--- RECORD SET ---
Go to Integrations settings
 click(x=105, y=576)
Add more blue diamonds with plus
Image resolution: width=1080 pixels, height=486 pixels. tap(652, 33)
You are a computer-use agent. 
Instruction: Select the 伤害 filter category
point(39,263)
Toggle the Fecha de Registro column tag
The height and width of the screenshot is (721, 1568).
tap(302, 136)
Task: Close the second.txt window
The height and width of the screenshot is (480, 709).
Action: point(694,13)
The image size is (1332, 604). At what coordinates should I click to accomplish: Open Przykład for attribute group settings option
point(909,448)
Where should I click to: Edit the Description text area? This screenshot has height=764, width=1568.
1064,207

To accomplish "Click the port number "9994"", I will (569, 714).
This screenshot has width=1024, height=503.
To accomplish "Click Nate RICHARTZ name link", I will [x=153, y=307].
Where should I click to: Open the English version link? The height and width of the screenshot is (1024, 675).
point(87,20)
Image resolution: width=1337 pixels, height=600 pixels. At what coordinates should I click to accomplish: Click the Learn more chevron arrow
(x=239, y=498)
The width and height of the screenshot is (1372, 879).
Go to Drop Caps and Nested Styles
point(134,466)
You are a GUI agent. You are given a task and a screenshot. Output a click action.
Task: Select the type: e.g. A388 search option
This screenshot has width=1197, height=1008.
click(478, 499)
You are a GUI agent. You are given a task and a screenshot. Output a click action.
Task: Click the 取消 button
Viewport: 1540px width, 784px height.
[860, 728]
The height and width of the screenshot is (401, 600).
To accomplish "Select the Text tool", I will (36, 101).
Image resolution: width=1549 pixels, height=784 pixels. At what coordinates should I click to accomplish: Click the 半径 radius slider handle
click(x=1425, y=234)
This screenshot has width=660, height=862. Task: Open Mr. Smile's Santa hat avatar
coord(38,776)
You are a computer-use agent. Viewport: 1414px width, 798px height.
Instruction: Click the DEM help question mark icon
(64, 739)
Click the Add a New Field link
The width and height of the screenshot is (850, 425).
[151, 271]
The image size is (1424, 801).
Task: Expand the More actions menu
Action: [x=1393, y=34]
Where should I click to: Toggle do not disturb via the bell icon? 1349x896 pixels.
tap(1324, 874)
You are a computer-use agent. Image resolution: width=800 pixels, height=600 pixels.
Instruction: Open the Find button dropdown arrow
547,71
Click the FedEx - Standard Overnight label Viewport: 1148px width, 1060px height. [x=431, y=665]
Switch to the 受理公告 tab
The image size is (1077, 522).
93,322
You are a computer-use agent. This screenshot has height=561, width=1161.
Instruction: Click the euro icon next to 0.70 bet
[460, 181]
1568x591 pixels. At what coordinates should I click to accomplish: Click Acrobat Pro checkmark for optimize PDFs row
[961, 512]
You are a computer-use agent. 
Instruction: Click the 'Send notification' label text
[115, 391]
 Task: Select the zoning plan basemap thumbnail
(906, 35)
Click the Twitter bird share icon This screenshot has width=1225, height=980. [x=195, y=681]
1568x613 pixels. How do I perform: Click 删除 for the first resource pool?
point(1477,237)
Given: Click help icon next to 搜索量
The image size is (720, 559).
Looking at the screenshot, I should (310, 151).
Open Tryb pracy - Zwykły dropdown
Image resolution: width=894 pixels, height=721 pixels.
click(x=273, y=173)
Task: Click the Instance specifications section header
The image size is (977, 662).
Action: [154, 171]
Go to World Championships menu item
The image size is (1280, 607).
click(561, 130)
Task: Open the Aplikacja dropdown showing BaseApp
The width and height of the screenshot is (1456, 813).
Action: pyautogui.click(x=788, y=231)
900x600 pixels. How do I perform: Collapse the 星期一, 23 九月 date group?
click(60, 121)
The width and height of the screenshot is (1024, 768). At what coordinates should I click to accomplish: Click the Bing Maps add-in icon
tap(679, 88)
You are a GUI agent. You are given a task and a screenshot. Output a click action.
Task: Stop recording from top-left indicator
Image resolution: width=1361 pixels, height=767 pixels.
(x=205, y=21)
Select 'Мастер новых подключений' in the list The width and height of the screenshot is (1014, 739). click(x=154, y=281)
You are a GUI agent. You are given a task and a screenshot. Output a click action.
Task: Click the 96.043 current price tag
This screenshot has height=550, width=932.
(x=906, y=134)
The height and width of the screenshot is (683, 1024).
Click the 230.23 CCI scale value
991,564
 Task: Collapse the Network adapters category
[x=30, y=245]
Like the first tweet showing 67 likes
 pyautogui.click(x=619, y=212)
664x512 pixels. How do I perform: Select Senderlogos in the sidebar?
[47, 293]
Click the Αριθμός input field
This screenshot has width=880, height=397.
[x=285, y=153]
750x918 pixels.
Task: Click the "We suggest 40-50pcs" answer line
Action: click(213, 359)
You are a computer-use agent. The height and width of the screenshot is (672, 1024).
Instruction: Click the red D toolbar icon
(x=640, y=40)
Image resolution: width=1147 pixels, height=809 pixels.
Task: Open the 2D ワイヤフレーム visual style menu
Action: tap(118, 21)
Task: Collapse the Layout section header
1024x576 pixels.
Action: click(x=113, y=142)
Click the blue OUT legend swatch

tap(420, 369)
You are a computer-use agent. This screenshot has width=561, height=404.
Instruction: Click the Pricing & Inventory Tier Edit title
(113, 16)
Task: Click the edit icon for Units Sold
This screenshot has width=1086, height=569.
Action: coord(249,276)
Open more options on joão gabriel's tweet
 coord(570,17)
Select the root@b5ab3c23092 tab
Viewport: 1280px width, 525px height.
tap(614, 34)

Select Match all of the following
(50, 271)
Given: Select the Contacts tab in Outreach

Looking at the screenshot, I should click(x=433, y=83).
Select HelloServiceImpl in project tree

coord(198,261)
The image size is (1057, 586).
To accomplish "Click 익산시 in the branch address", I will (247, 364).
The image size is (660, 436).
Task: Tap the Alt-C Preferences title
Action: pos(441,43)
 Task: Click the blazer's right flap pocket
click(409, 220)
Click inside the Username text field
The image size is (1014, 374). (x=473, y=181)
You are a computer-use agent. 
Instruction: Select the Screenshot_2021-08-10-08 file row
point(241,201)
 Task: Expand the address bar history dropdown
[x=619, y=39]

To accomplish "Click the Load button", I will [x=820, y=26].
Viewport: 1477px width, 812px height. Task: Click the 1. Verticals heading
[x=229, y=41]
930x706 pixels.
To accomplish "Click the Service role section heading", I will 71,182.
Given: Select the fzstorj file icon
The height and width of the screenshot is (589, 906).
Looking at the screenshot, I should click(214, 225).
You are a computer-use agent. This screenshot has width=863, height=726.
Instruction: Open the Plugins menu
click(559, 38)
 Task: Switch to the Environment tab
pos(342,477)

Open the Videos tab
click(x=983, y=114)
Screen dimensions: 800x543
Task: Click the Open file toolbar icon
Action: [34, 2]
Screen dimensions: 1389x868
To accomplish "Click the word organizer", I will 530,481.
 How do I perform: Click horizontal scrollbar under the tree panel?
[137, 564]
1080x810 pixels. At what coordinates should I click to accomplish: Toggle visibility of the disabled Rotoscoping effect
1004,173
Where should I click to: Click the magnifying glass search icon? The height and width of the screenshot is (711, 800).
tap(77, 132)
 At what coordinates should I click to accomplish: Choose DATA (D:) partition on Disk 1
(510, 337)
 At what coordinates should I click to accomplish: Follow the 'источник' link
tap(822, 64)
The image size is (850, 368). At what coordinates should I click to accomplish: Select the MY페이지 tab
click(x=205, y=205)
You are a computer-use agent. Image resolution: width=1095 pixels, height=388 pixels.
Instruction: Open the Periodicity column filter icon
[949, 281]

--- EXERCISE AIM ---
The entire listing is to be repeated exactly.

--- YOUR SOLUTION ---
Go to Integrations settings
 click(x=105, y=576)
Add more blue diamonds with plus
Image resolution: width=1080 pixels, height=486 pixels. tap(652, 33)
You are a computer-use agent. 
Instruction: Select the 伤害 filter category
point(39,263)
Toggle the Fecha de Registro column tag
The height and width of the screenshot is (721, 1568).
tap(302, 136)
Task: Close the second.txt window
The height and width of the screenshot is (480, 709).
Action: point(694,13)
The image size is (1332, 604). At what coordinates should I click to accomplish: Open Przykład for attribute group settings option
point(909,448)
Where should I click to: Edit the Description text area? This screenshot has height=764, width=1568.
1064,207

To accomplish "Click the port number "9994"", I will (569, 714).
This screenshot has width=1024, height=503.
To accomplish "Click Nate RICHARTZ name link", I will [x=153, y=307].
Where should I click to: Open the English version link? The height and width of the screenshot is (1024, 675).
point(87,20)
Image resolution: width=1337 pixels, height=600 pixels. At what coordinates should I click to accomplish: Click the Learn more chevron arrow
(x=239, y=498)
The width and height of the screenshot is (1372, 879).
Go to Drop Caps and Nested Styles
point(134,466)
You are a GUI agent. You are given a task and a screenshot. Output a click action.
Task: Select the type: e.g. A388 search option
This screenshot has width=1197, height=1008.
click(478, 499)
You are a GUI agent. You are given a task and a screenshot. Output a click action.
Task: Click the 取消 button
Viewport: 1540px width, 784px height.
[860, 728]
The height and width of the screenshot is (401, 600).
To accomplish "Select the Text tool", I will (36, 101).
Image resolution: width=1549 pixels, height=784 pixels. At what coordinates should I click to accomplish: Click the 半径 radius slider handle
click(x=1425, y=234)
This screenshot has width=660, height=862. Task: Open Mr. Smile's Santa hat avatar
coord(38,776)
You are a computer-use agent. Viewport: 1414px width, 798px height.
Instruction: Click the DEM help question mark icon
(64, 739)
Click the Add a New Field link
The width and height of the screenshot is (850, 425).
[151, 271]
The image size is (1424, 801).
Task: Expand the More actions menu
Action: [x=1393, y=34]
Where should I click to: Toggle do not disturb via the bell icon? 1349x896 pixels.
tap(1324, 874)
You are a computer-use agent. Image resolution: width=800 pixels, height=600 pixels.
Instruction: Open the Find button dropdown arrow
547,71
Click the FedEx - Standard Overnight label Viewport: 1148px width, 1060px height. [x=431, y=665]
Switch to the 受理公告 tab
The image size is (1077, 522).
93,322
You are a computer-use agent. This screenshot has height=561, width=1161.
Instruction: Click the euro icon next to 0.70 bet
[460, 181]
1568x591 pixels. At what coordinates should I click to accomplish: Click Acrobat Pro checkmark for optimize PDFs row
[961, 512]
You are a computer-use agent. 
Instruction: Click the 'Send notification' label text
[115, 391]
 Task: Select the zoning plan basemap thumbnail
(906, 35)
Click the Twitter bird share icon This screenshot has width=1225, height=980. [x=195, y=681]
1568x613 pixels. How do I perform: Click 删除 for the first resource pool?
point(1477,237)
Given: Click help icon next to 搜索量
The image size is (720, 559).
Looking at the screenshot, I should (310, 151).
Open Tryb pracy - Zwykły dropdown
Image resolution: width=894 pixels, height=721 pixels.
click(x=273, y=173)
Task: Click the Instance specifications section header
The image size is (977, 662).
Action: [154, 171]
Go to World Championships menu item
The image size is (1280, 607).
click(561, 130)
Task: Open the Aplikacja dropdown showing BaseApp
The width and height of the screenshot is (1456, 813).
Action: pyautogui.click(x=788, y=231)
900x600 pixels. How do I perform: Collapse the 星期一, 23 九月 date group?
click(60, 121)
The width and height of the screenshot is (1024, 768). At what coordinates should I click to accomplish: Click the Bing Maps add-in icon
tap(679, 88)
You are a GUI agent. You are given a task and a screenshot. Output a click action.
Task: Stop recording from top-left indicator
Image resolution: width=1361 pixels, height=767 pixels.
(x=205, y=21)
Select 'Мастер новых подключений' in the list The width and height of the screenshot is (1014, 739). click(x=154, y=281)
You are a GUI agent. You are given a task and a screenshot. Output a click action.
Task: Click the 96.043 current price tag
This screenshot has height=550, width=932.
(x=906, y=134)
The height and width of the screenshot is (683, 1024).
Click the 230.23 CCI scale value
991,564
 Task: Collapse the Network adapters category
[x=30, y=245]
Like the first tweet showing 67 likes
 pyautogui.click(x=619, y=212)
664x512 pixels. How do I perform: Select Senderlogos in the sidebar?
[47, 293]
Click the Αριθμός input field
This screenshot has width=880, height=397.
[x=285, y=153]
750x918 pixels.
Task: Click the "We suggest 40-50pcs" answer line
Action: click(213, 359)
You are a computer-use agent. The height and width of the screenshot is (672, 1024).
Instruction: Click the red D toolbar icon
(x=640, y=40)
Image resolution: width=1147 pixels, height=809 pixels.
Task: Open the 2D ワイヤフレーム visual style menu
Action: tap(118, 21)
Task: Collapse the Layout section header
1024x576 pixels.
Action: click(x=113, y=142)
Click the blue OUT legend swatch

tap(420, 369)
You are a computer-use agent. This screenshot has width=561, height=404.
Instruction: Click the Pricing & Inventory Tier Edit title
(113, 16)
Task: Click the edit icon for Units Sold
This screenshot has width=1086, height=569.
Action: coord(249,276)
Open more options on joão gabriel's tweet
 coord(570,17)
Select the root@b5ab3c23092 tab
Viewport: 1280px width, 525px height.
tap(614, 34)

Select Match all of the following
(50, 271)
Given: Select the Contacts tab in Outreach

Looking at the screenshot, I should click(x=433, y=83).
Select HelloServiceImpl in project tree

coord(198,261)
The image size is (1057, 586).
To accomplish "Click 익산시 in the branch address", I will (247, 364).
The image size is (660, 436).
Task: Tap the Alt-C Preferences title
Action: pos(441,43)
 Task: Click the blazer's right flap pocket
click(409, 220)
Click inside the Username text field
The image size is (1014, 374). (x=473, y=181)
You are a computer-use agent. 
Instruction: Select the Screenshot_2021-08-10-08 file row
point(241,201)
 Task: Expand the address bar history dropdown
[x=619, y=39]

To accomplish "Click the Load button", I will [x=820, y=26].
Viewport: 1477px width, 812px height. Task: Click the 1. Verticals heading
[x=229, y=41]
930x706 pixels.
To accomplish "Click the Service role section heading", I will 71,182.
Given: Select the fzstorj file icon
The height and width of the screenshot is (589, 906).
Looking at the screenshot, I should click(214, 225).
You are a computer-use agent. This screenshot has width=863, height=726.
Instruction: Open the Plugins menu
click(559, 38)
 Task: Switch to the Environment tab
pos(342,477)

Open the Videos tab
click(x=983, y=114)
Screen dimensions: 800x543
Task: Click the Open file toolbar icon
Action: [34, 2]
Screen dimensions: 1389x868
To accomplish "Click the word organizer", I will 530,481.
 How do I perform: Click horizontal scrollbar under the tree panel?
[137, 564]
1080x810 pixels. At what coordinates should I click to accomplish: Toggle visibility of the disabled Rotoscoping effect
1004,173
Where should I click to: Click the magnifying glass search icon? The height and width of the screenshot is (711, 800).
tap(77, 132)
 At what coordinates should I click to accomplish: Choose DATA (D:) partition on Disk 1
(510, 337)
 At what coordinates should I click to accomplish: Follow the 'источник' link
tap(822, 64)
The image size is (850, 368). At what coordinates should I click to accomplish: Select the MY페이지 tab
click(x=205, y=205)
You are a computer-use agent. Image resolution: width=1095 pixels, height=388 pixels.
Instruction: Open the Periodicity column filter icon
[949, 281]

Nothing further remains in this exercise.